Written instruction -> Print the whole sermon text below, word for word, with nothing changed.

Text provided ->

** Begin **

Ephesians 1:1-14 · Spiritual Blessings in Christ
Chosen by God
Ephesians 1:1-14
Sermon
by Maxie Dunnam
Loading...

My dad is 75 years old and lives with my 76 year old Mom in Perry County, Mississippi. Now if you have not been to Perry County, you haven’t really missed anything n the way of exciting life or beautiful geography. But you’ve missed a unique culture. More than that, you’ve missed knowing two great people.

My dad didn’t even go to high school, yet I’ve moved among the high and mighty of the land, and have hobnobbed with some of the brilliant people of the country, but I’ve met few people whose wisdom compared to Dad’s, he is a simple man of very few words. But when he speaks about important things, even more so than E. F. Hutton, when he speaks, people listen.

My dad is proud of me. I’m his youngest son. He is proud of who I am far more than what I have accomplished. His model for a preacher, I’m sure, is his own dad who was an uneducated Free Will Baptist, tennis hoed, walking country preacher. Dad knows about the books I have written. I think he has reed them all. He knows to some degree the world wide impact my ministry at The Upper Room has had. But he is not overly impressed with all that.

** End **

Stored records

** Begin **

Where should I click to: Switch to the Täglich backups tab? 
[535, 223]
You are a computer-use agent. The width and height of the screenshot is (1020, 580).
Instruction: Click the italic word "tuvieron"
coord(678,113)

** End **

Solution ->
Ephesians 1:1-14 · Spiritual Blessings in Christ
Chosen by God
Ephesians 1:1-14
Sermon
by Maxie Dunnam
Loading...

My dad is 75 years old and lives with my 76 year old Mom in Perry County, Mississippi. Now if you have not been to Perry County, you haven’t really missed anything n the way of exciting life or beautiful geography. But you’ve missed a unique culture. More than that, you’ve missed knowing two great people.

My dad didn’t even go to high school, yet I’ve moved among the high and mighty of the land, and have hobnobbed with some of the brilliant people of the country, but I’ve met few people whose wisdom compared to Dad’s, he is a simple man of very few words. But when he speaks about important things, even more so than E. F. Hutton, when he speaks, people listen.

My dad is proud of me. I’m his youngest son. He is proud of who I am far more than what I have accomplished. His model for a preacher, I’m sure, is his own dad who was an uneducated Free Will Baptist, tennis hoed, walking country preacher. Dad knows about the books I have written. I think he has reed them all. He knows to some degree the world wide impact my ministry at The Upper Room has had. But he is not overly impressed with all that.